Bulukumba sudah lama dikenal akan wisata baharinya. Salah satu yang paling banyak dikunjungi tentunya Tanjung Bira yang masyhur. Tak salah memang jika nama Tanjung Bira kian terkenal,  lokasi ini menawarkan barisan pantai berpasir putih nan elok serta panorama pantai Sulawesi yang memanjakan mata. Sayangnya sebagai warga Sulawesi Selatan, saya belum berkesempatan mengunjungi Tanjung Bira di Bulukumba, dan malah seringnya mendengar keindahan tempat ini dari teman-teman yang habis berkunjung ke sana. 

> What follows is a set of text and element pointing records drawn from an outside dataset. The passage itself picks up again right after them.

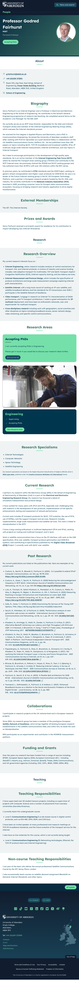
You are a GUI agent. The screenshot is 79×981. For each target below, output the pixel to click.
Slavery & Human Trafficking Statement (30, 970)
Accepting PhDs (11, 42)
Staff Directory (8, 950)
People (7, 12)
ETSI (35, 171)
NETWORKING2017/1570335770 (39, 631)
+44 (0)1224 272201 (14, 79)
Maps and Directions (10, 947)
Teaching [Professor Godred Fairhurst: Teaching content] (39, 780)
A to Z (5, 944)
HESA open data (8, 475)
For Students (33, 901)
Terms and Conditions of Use (24, 966)
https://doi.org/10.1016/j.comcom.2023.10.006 (25, 577)
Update (70, 888)
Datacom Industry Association (50, 182)
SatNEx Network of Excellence (16, 725)
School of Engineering (15, 93)
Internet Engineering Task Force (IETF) (55, 158)
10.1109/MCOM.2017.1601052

Tanjung Bira for First Timer 

Kesempatan mengunjungi Tanjung Bira itu akhirnya tiba, saat kami mudik bulan April kemarin. Kebetulan, saya dan istri berhasil mengantongi cuti yang cukup panjang, jadilah kami memiliki cukup banyak waktu untuk mengeksplorasi Sulawesi Selatan. Seminggu sebelum lebaran, saya akhirnya berkesempatan mengunjungi Bulukumba dalam rangka mengunjungi adik ipar yang bermukim di sana. Meski cuma sehari, saya dan keluarga berkesempatan melipir ke Tanjung Bira untuk setidaknya mengetahui rupa tempat yang banyak diperbincangkan ini. Tanjung Bira memang dianugerahi dengan pantai-pantai pasir putih menawan serta sejumlah tebing dengan panorama pantai yang, serta dilengkapi dengan fasilitas tangga untuk memudahkan pengunjung menuruni tebing menuju ke pantai, atau sekadar berswafoto dengan latar belakang laut dan kisah cinta kandas di masa lampau (lah). 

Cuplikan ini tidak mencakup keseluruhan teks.